Ive had this as well. Ive even caught another bee keeper going through my hives. I now set up trail cams in any yard i think will be a problem or indicate a problem.
The sprayers and farmers used to call us if they were going to spray for insects . You could confine them or move them,before they were poisoned Now i dont think they are concerned about anyone but themselves . Its heart breaking to see .
The 70 acre field immediately behind my home is sprayed every April with a herbicide that kills all the new spring growth before they plant their corn or soybeans (alternating each year). Some years they have sprayed soybeans in August and September for fungus problems. The spraying has been done by helicopters, planes, and tractors with extended booms. Even when the prevailing wind brought the vapor from the spray onto my property and could be smelled, I have never observed a bee kill. I strongly suspect it was a pesticide treatment and would go to Google maps and scour a 1 mile radius around that apiary site to see where it might have happened. Dick Brickner
Sorry my brother! I'm new to bee keeping 1st year both nucs got robbed out so last year caught a swarm well it got robbed out too. Wish I could find somebody in Texas that sold nucs loaded with bees like yours!!
Such a bummer. You do everything right, and someone else throws a wrench in the works. I was worried that the spraying of a field near my house would impact my hives, but I think it was broad spectrum herbicide (Roundup?) of some kind that didn't seem to impact my bees at all. In my state, anyone spraying insecticide is supposed to notify the state, who in-turn notifies beekeepers in the area who are registered. This allows beekeepers to close up the hive for a day or two until the spraying is done. I have heard of several instances where this protocol was followed, but it's likely the exception and not the rule.
Try getting with your local farmers and ask them to spray in the evening or at night night . This would minimize the amount of destruction or your colonies. I just saw where a bee sanctuary was hit pretty bad in San Diego. Seems identical to what’s happening to you.
You are my favorite beekeeper and I follow every video you post. What I hope from you is I want the ingredients for the bee cake, but I don’t want the video link because I don’t know anything. I hope you write me the ingredients if you can. I am grateful to you with all my heart.
I had this happen twice to an apiary - the second time I tracked the issue to a pond 400 yards away that was "treated" to kill mosquitoes (not with an approved product). No choice but to move the bees.
We’re close to some expensive homes that do not tolerate mosquitoes. Their properties are loaded with landscaping and flowers and the company they hire for the insecticide application sprays everything including flowers. A day or two later our numbers drop by about half. Needless to say we don’t consume the honey. The native pollinator population is my biggest concern. And also what kind of effect are all these poisons going to have long term on the environment including human health
@@rarefruit2320Contact your state USDA pesticide division with name of company date & time if you have it. They do follow through and it's important to stop this before it's too late.
Thank you so much for your very informative videos . I have had 2 of my very large hives totally wiped out . Will all the brood frames be ok to use again . Hope your bees pick up and make it through the winter . My bees died of wheat fungicide over spray 😢
Sorry to hear about the damage to your bees. Hopefully most will bounce back for you. It can be disheartening but you seem to be well diversified in other locations so hopefully this will only be a small set back. Thanks for sharing your experiences.
⁂
§ WHAT IS EXPECTED
Repeat the part of the comments on bees and spraying starting at "Try getting with" and ending at "all my heart.", word for word.

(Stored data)
⁂
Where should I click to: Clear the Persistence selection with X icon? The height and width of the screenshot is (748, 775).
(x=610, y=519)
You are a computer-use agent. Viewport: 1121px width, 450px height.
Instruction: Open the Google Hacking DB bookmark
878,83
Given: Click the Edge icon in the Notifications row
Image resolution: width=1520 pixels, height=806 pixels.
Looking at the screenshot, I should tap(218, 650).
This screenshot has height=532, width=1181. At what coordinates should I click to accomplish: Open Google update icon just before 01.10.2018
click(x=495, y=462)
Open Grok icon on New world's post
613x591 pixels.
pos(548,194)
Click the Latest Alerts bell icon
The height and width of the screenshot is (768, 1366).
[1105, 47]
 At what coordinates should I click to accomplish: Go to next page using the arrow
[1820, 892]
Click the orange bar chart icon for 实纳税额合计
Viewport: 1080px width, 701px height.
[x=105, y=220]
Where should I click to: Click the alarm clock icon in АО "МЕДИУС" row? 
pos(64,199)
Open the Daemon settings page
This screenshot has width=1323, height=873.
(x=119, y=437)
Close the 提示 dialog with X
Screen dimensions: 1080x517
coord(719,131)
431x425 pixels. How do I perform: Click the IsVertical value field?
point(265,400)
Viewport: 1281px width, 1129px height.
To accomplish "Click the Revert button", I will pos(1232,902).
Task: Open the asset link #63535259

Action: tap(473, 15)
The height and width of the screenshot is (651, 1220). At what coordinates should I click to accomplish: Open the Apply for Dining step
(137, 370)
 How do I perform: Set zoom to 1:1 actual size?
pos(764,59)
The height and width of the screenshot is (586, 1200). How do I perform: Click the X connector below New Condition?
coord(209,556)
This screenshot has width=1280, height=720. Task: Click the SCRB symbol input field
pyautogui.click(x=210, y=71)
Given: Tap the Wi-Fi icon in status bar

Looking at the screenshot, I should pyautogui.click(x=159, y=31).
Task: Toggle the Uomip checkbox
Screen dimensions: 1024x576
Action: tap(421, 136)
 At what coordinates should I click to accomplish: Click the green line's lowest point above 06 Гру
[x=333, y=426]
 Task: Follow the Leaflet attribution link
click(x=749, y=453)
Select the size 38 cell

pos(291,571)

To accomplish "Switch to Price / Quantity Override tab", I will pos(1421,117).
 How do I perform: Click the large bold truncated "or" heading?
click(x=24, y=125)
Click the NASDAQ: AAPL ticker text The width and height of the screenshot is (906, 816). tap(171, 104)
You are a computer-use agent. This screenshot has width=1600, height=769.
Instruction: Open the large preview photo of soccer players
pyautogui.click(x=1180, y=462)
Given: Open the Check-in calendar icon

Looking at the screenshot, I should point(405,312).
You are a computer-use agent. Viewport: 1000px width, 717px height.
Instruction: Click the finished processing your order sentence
⁂
§ ANSWER TO THIS PROBLEM
Try getting with your local farmers and ask them to spray in the evening or at night night . This would minimize the amount of destruction or your colonies. I just saw where a bee sanctuary was hit pretty bad in San Diego. Seems identical to what’s happening to you.
You are my favorite beekeeper and I follow every video you post. What I hope from you is I want the ingredients for the bee cake, but I don’t want the video link because I don’t know anything. I hope you write me the ingredients if you can. I am grateful to you with all my heart.